YOUR GOAL: Pull out every line of the records below that contains the word "Close", and copy each one in full.

## Begin

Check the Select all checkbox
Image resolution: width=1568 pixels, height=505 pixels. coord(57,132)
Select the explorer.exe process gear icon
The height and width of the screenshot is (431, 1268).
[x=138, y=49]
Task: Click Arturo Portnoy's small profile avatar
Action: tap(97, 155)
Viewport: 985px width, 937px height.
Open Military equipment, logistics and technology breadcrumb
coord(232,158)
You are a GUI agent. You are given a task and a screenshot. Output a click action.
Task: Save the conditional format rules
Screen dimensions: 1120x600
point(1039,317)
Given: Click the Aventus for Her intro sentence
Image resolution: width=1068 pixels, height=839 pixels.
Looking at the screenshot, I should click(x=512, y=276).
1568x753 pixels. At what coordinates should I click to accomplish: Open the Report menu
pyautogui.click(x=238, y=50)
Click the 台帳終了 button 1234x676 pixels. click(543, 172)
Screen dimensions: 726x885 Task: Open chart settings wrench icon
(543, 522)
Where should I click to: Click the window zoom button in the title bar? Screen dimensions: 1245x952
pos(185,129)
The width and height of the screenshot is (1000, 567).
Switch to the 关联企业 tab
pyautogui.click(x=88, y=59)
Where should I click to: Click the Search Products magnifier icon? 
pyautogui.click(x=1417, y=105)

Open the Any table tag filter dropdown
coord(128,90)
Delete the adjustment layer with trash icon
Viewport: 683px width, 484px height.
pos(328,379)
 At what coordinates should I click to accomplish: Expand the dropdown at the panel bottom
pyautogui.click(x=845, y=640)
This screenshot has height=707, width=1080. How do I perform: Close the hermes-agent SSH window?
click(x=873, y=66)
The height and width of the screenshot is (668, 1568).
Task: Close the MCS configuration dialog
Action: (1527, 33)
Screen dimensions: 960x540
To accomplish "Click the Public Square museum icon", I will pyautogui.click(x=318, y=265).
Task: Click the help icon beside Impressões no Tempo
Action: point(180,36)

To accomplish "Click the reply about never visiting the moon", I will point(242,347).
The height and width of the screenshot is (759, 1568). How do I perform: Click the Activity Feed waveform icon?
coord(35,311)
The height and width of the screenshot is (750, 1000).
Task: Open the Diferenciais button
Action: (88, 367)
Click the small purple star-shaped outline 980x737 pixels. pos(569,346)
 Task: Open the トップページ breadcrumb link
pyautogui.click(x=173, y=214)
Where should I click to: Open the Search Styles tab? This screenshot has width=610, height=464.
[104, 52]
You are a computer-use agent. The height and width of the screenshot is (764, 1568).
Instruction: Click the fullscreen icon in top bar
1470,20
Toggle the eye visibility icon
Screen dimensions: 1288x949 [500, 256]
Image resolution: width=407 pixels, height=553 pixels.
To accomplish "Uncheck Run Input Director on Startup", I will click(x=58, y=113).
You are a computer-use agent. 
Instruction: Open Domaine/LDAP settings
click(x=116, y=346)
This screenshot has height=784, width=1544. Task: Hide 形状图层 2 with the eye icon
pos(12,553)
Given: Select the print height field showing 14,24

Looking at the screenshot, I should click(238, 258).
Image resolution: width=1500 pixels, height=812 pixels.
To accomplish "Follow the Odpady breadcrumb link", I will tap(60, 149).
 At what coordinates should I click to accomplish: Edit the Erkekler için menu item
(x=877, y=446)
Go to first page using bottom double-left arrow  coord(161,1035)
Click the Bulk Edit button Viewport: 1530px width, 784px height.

## End

ANSWER FOR THE TASK:
This screenshot has height=707, width=1080. How do I perform: Close the hermes-agent SSH window?
Task: Close the MCS configuration dialog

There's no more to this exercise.